Extract every entry word for word.

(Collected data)

+++++

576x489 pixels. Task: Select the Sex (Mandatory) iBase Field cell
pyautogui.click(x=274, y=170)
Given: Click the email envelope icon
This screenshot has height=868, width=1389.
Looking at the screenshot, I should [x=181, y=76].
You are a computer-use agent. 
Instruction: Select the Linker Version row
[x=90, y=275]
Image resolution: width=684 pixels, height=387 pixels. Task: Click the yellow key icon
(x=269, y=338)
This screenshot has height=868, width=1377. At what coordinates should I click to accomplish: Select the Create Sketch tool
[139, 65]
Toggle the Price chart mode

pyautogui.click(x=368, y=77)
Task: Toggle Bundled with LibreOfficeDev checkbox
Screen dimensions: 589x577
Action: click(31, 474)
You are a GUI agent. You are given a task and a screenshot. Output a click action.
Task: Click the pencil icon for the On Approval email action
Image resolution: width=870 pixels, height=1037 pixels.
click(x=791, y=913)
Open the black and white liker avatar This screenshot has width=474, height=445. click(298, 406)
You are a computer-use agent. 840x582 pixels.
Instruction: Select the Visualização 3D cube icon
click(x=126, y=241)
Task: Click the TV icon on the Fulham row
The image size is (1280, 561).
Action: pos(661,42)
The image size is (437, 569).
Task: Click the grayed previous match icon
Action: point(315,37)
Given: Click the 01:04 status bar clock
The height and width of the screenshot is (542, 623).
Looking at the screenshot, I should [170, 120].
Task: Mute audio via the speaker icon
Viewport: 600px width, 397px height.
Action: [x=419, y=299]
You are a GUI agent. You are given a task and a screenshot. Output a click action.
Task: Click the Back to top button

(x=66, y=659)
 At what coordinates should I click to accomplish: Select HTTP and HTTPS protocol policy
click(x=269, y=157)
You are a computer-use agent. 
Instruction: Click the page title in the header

+++++

▸ RESPONSE AREA:
576x489 pixels. Task: Select the Sex (Mandatory) iBase Field cell
pyautogui.click(x=274, y=170)
Given: Click the email envelope icon
This screenshot has height=868, width=1389.
Looking at the screenshot, I should [x=181, y=76].
You are a computer-use agent. 
Instruction: Select the Linker Version row
[x=90, y=275]
Image resolution: width=684 pixels, height=387 pixels. Task: Click the yellow key icon
(x=269, y=338)
This screenshot has height=868, width=1377. At what coordinates should I click to accomplish: Select the Create Sketch tool
[139, 65]
Toggle the Price chart mode

pyautogui.click(x=368, y=77)
Task: Toggle Bundled with LibreOfficeDev checkbox
Screen dimensions: 589x577
Action: click(31, 474)
You are a GUI agent. You are given a task and a screenshot. Output a click action.
Task: Click the pencil icon for the On Approval email action
Image resolution: width=870 pixels, height=1037 pixels.
click(x=791, y=913)
Open the black and white liker avatar This screenshot has width=474, height=445. click(298, 406)
You are a computer-use agent. 840x582 pixels.
Instruction: Select the Visualização 3D cube icon
click(x=126, y=241)
Task: Click the TV icon on the Fulham row
The image size is (1280, 561).
Action: pos(661,42)
The image size is (437, 569).
Task: Click the grayed previous match icon
Action: point(315,37)
Given: Click the 01:04 status bar clock
The height and width of the screenshot is (542, 623).
Looking at the screenshot, I should [170, 120].
Task: Mute audio via the speaker icon
Viewport: 600px width, 397px height.
Action: [x=419, y=299]
You are a GUI agent. You are given a task and a screenshot. Output a click action.
Task: Click the Back to top button

(x=66, y=659)
 At what coordinates should I click to accomplish: Select HTTP and HTTPS protocol policy
click(x=269, y=157)
You are a computer-use agent. 
Instruction: Click the page title in the header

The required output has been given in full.